## Exercise details
Below is a listing from which only part is wanted; return exactly the lines from the one with "Requests and responses by category (121, 225)" up to and including the one with "Reject cookies [button]".

Data to use section start

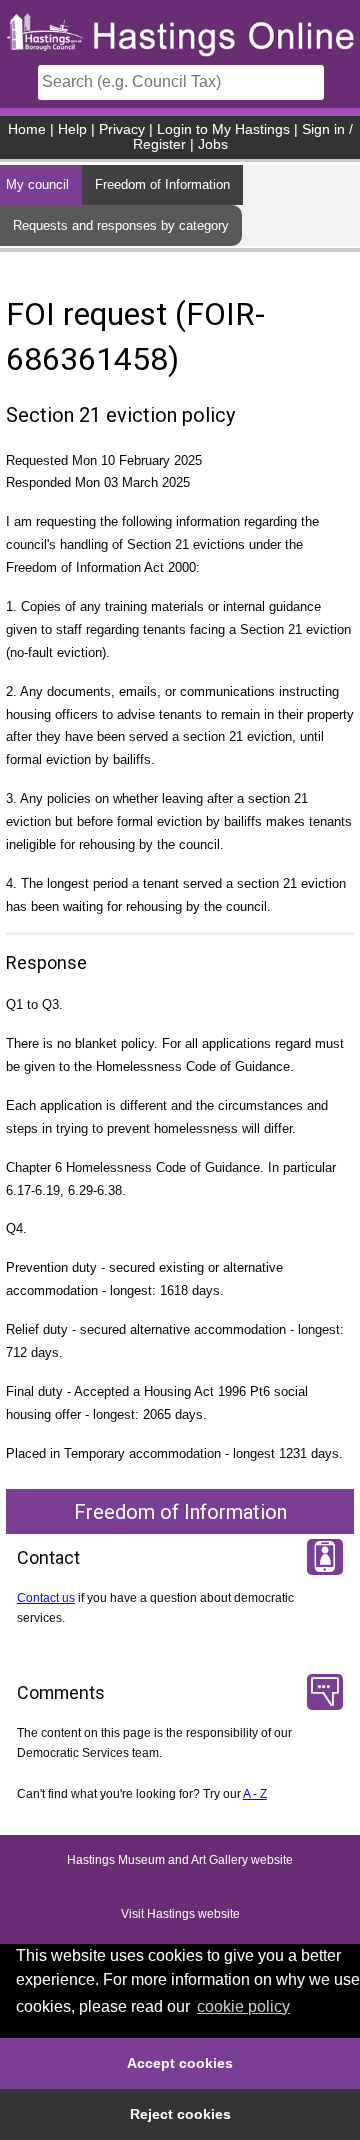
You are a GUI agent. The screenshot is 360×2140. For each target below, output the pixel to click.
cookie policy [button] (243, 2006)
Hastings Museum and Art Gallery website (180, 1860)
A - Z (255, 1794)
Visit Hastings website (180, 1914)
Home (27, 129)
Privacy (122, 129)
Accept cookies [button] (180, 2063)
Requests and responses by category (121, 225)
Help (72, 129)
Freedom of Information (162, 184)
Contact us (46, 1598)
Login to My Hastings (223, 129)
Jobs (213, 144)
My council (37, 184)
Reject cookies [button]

Data to use section end
Data to use section start

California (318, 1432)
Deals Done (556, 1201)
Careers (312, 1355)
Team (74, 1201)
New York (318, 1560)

Data to use section end
Data to use section start

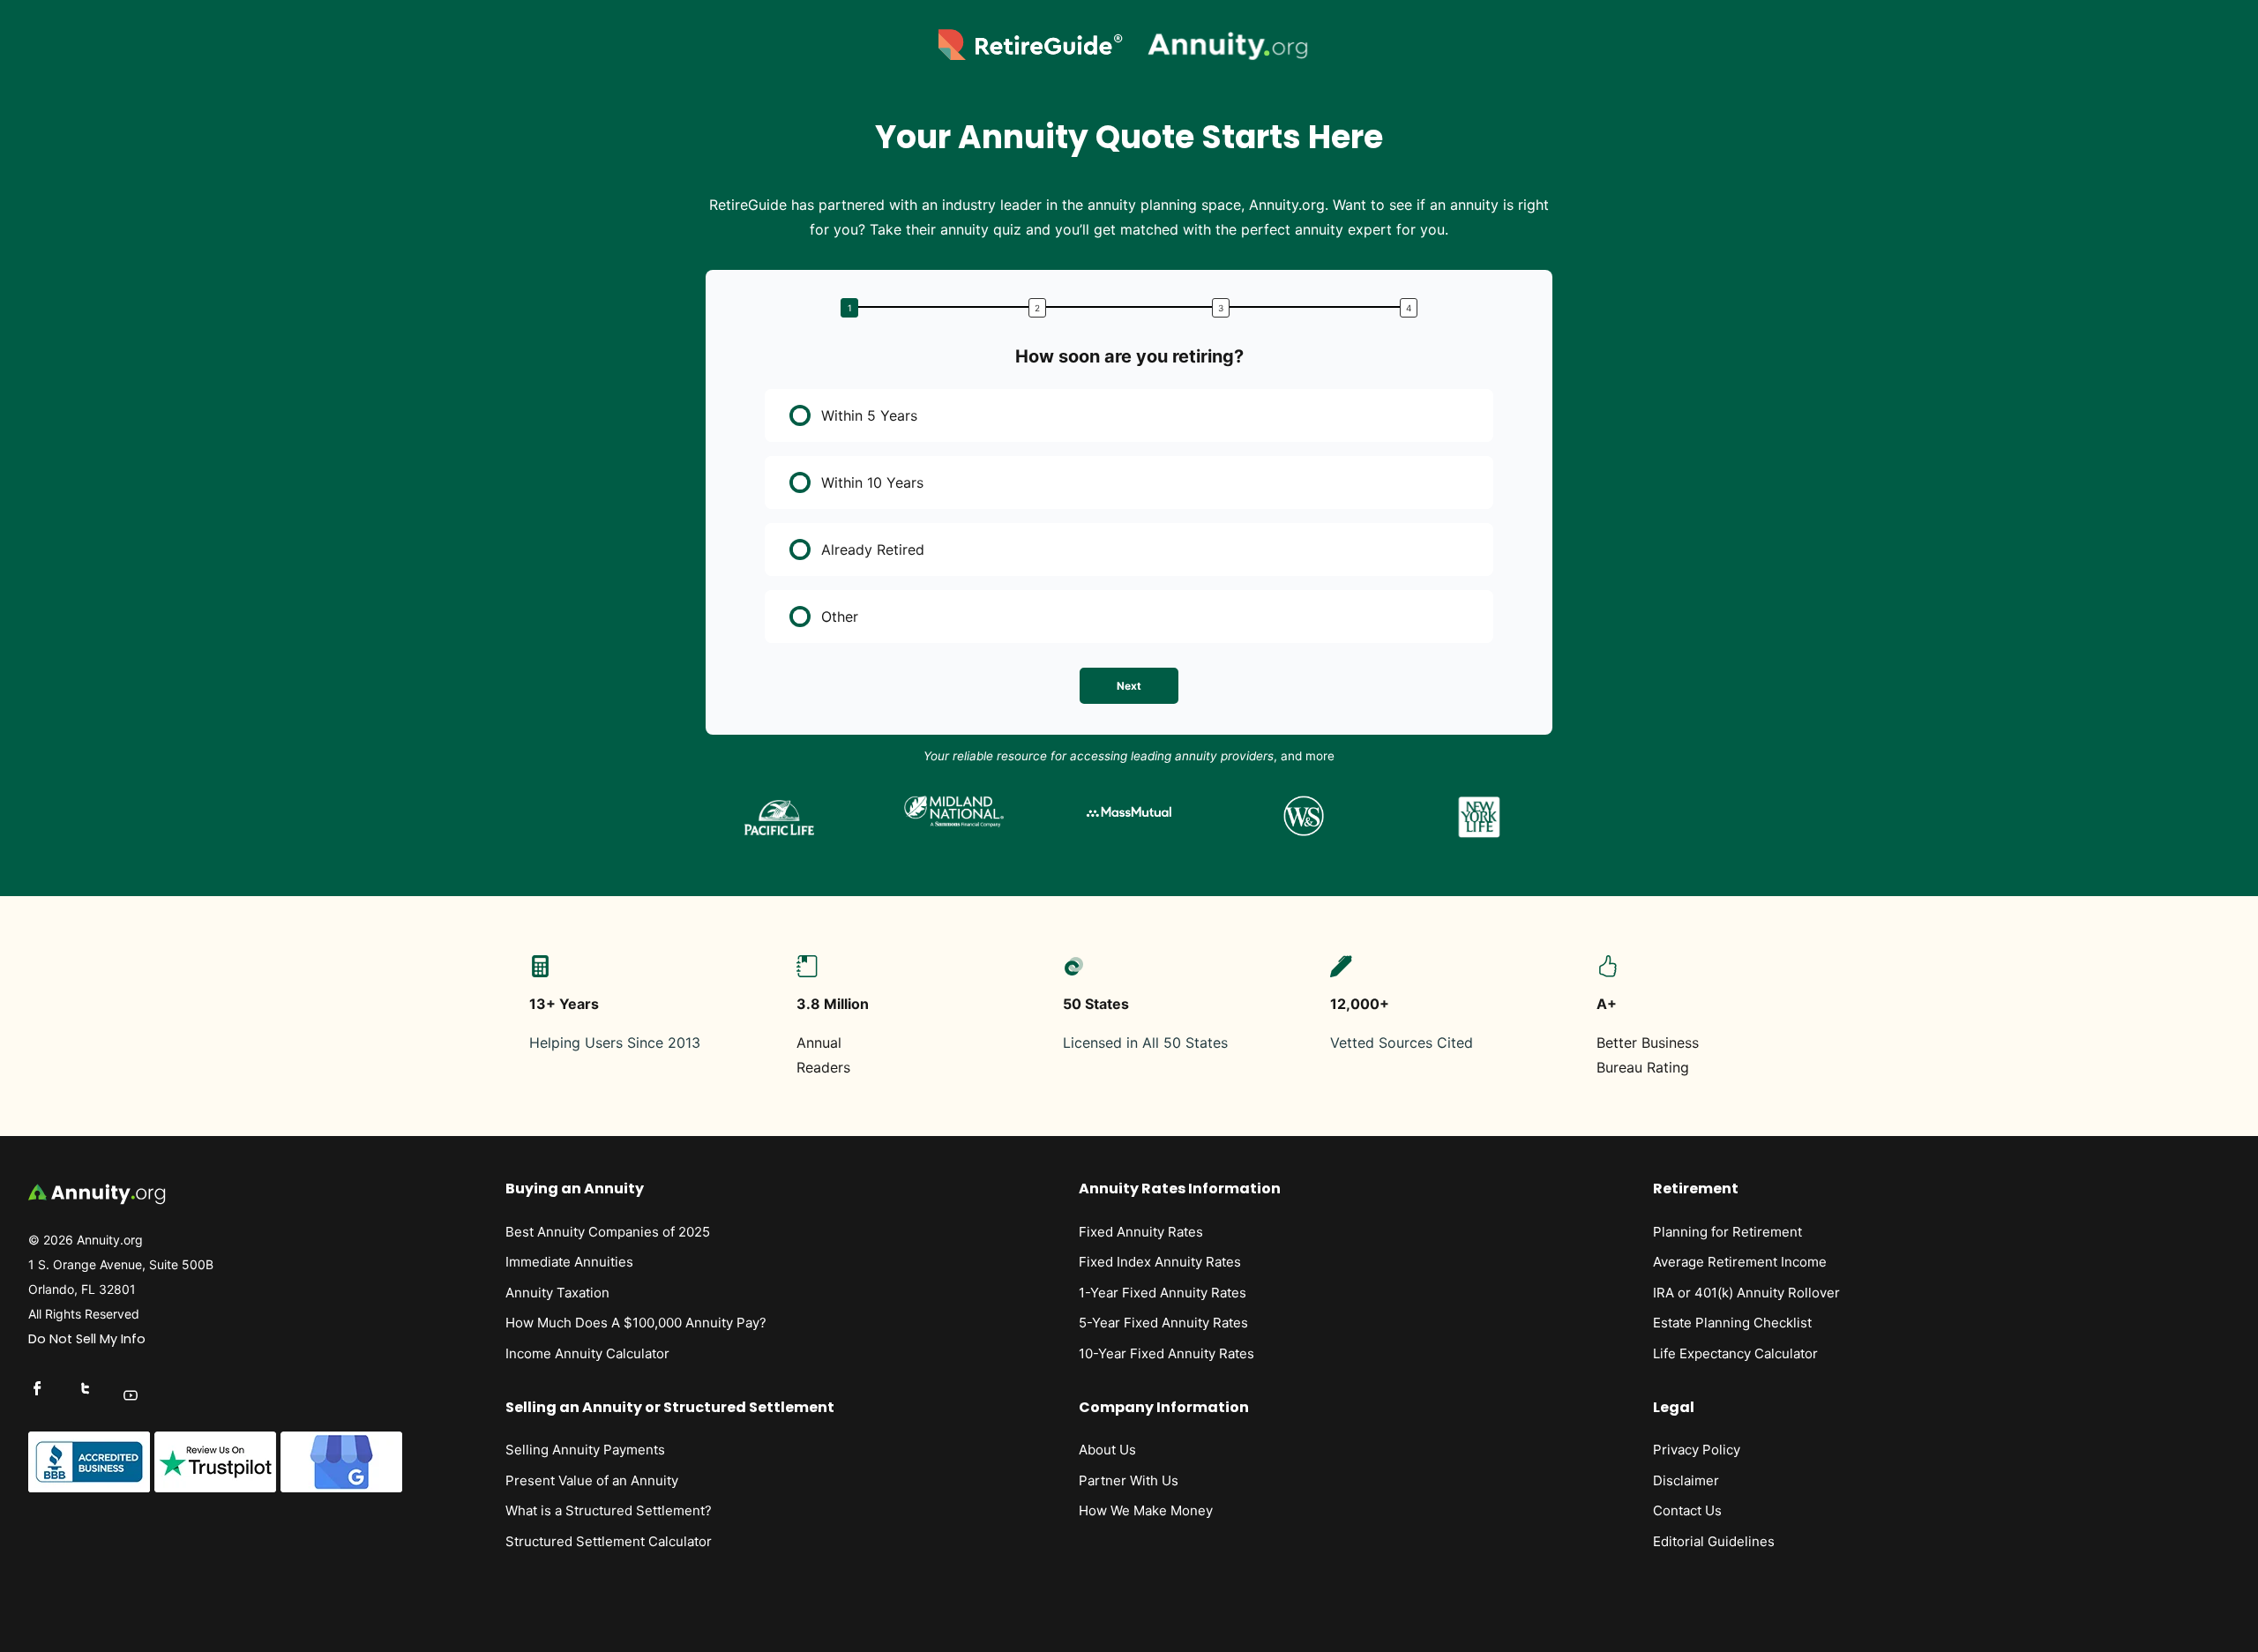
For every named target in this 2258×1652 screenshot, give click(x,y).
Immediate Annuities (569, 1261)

Data to use section end

## Answer to this exercise
Requests and responses by category (121, 225)
Help (72, 129)
Freedom of Information (162, 184)
Contact us (46, 1598)
Login to My Hastings (223, 129)
Jobs (213, 144)
My council (37, 184)
Reject cookies [button]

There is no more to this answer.